Today, they are operating from a bigger place that she has rented at a sizeable sum. There are multiple rooms to cater to different counselling sessions, peer group meetings and discussion forums. The spaces provide privacy to the women as also ample opportunity to connect and bond.

“Many of the women who come here have been forced into paid sex work, with their families pushing them to take on 6-7 clients a day. All the money is taken from them and when they get an STI or HIV they are thrown out of the house,” shares Manju. Savera, through its various programmes, provides information and knowledge on being safe and healthy, without being judgemental. Though many of the sex workers have become her friends and they confide in her, Manju refrains from taking a moral view of their choices. Instead she gives them a neutral space where they can come, be themselves, sing, rest, make tea in the pantry and enjoy some quiet moments.

Money-wise neither has Savera built a huge kitty nor have Manju and Tarkeshwar been too ambitious to spread their wings. Their work speaks for itself. For the last eight years they have been implementing a Targeted Intervention project for the Uttar Pradesh State AIDS Control Society (UPSACS). Many of their counsellors and peer educators have gone on to find permanent government jobs, which, to Manju, is a source of immense satisfaction.

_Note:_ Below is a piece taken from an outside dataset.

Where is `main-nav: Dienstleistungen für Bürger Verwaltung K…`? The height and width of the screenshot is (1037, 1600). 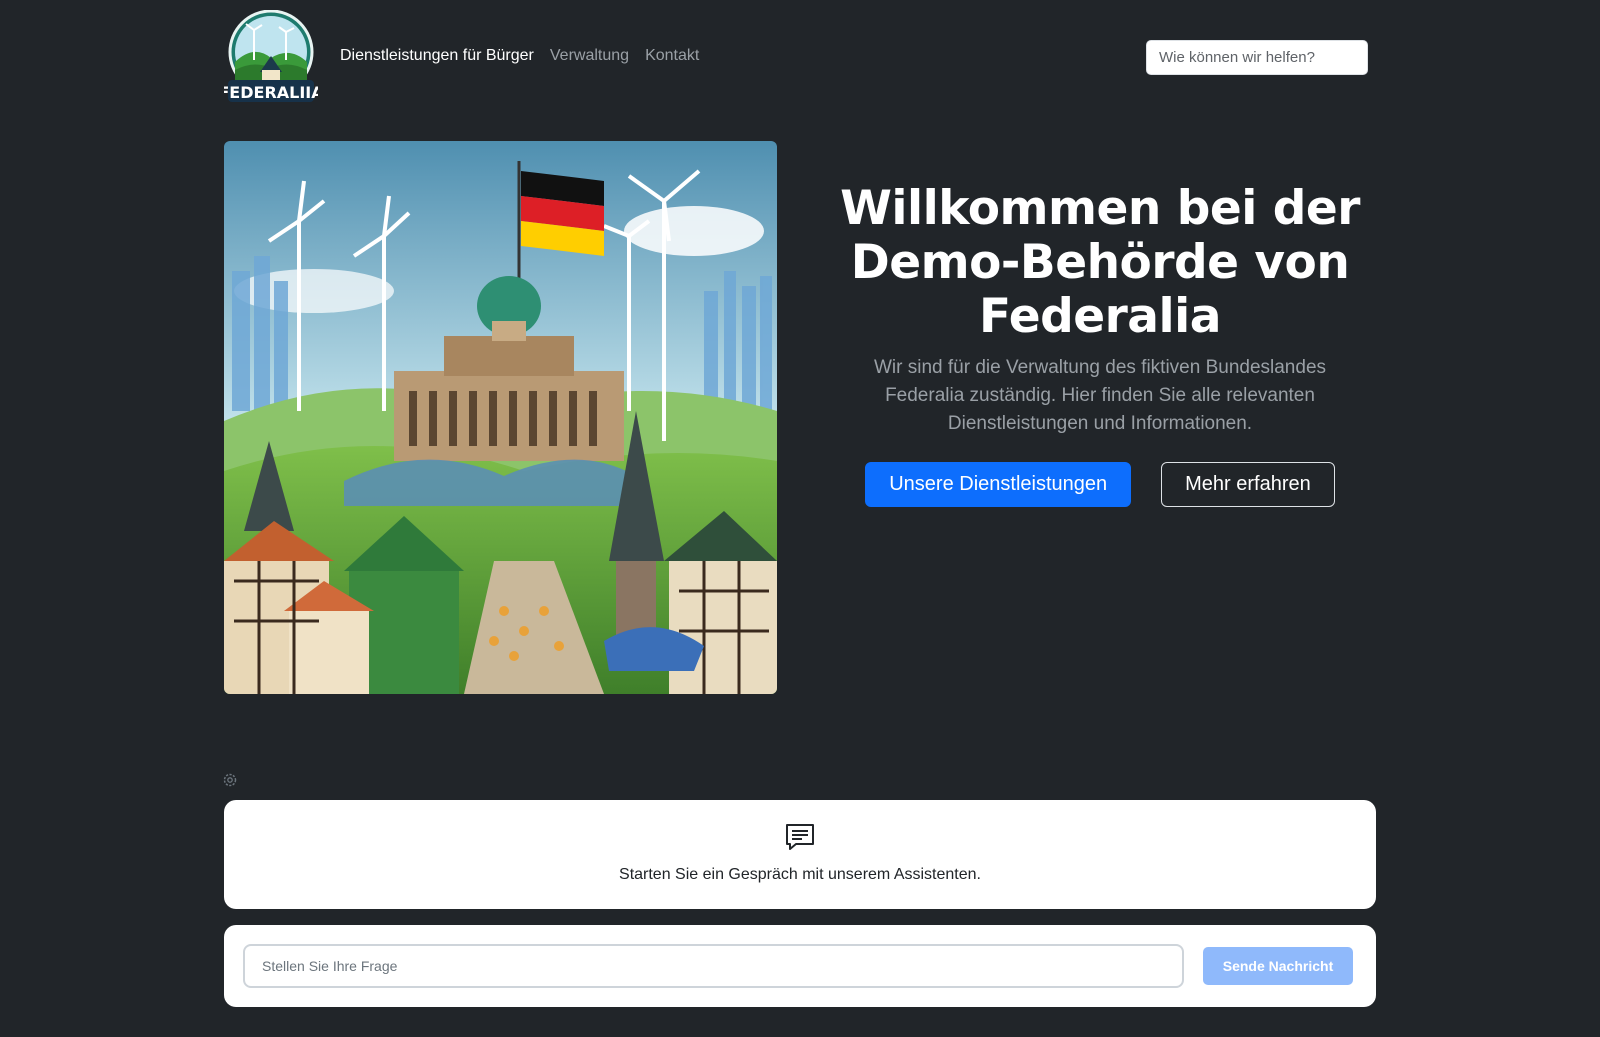
main-nav: Dienstleistungen für Bürger Verwaltung K… is located at coordinates (520, 56).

Earlier this year they have been selected as a ‘Learning Site’ for UPSACS, which is an acknowledgement of their good work. They will host delegations of NGOs, health workers, programme managers and activists from across the country and show them how they have streamlined processes to manage activities and contribute to bringing down HIV prevalence and build stronger linkages with the health care system in their region.

Accolades apart, what truly keeps Manju going is her need to be “in the middle of her people”. She could have taken the easy way out and lived either in her maternal home or amongst her in-laws. But she chose to step out of her comfort zone, continue with her husband’s work, even if not at the pace he would have maintained, but to still build on his goodwill and desire to do something for the community. Today, even if funding from donor agencies for HIV interventions has come down, her priority is clear. “The female sex workers have come to depend on us and funding or no funding we are going to be there for them. However, there are new concerns that plague our community. Japanese Encephalitis, or ‘deemagi bukhar’ is one of them and we are looking at contributing our bit in fighting this menace, which takes away precious lives, especially of little children,” she says with determination. The fighter and survivor that Manju is, there is little doubt that she will not take on this challenge too with the grace and strength that comes to her almost intuitively now.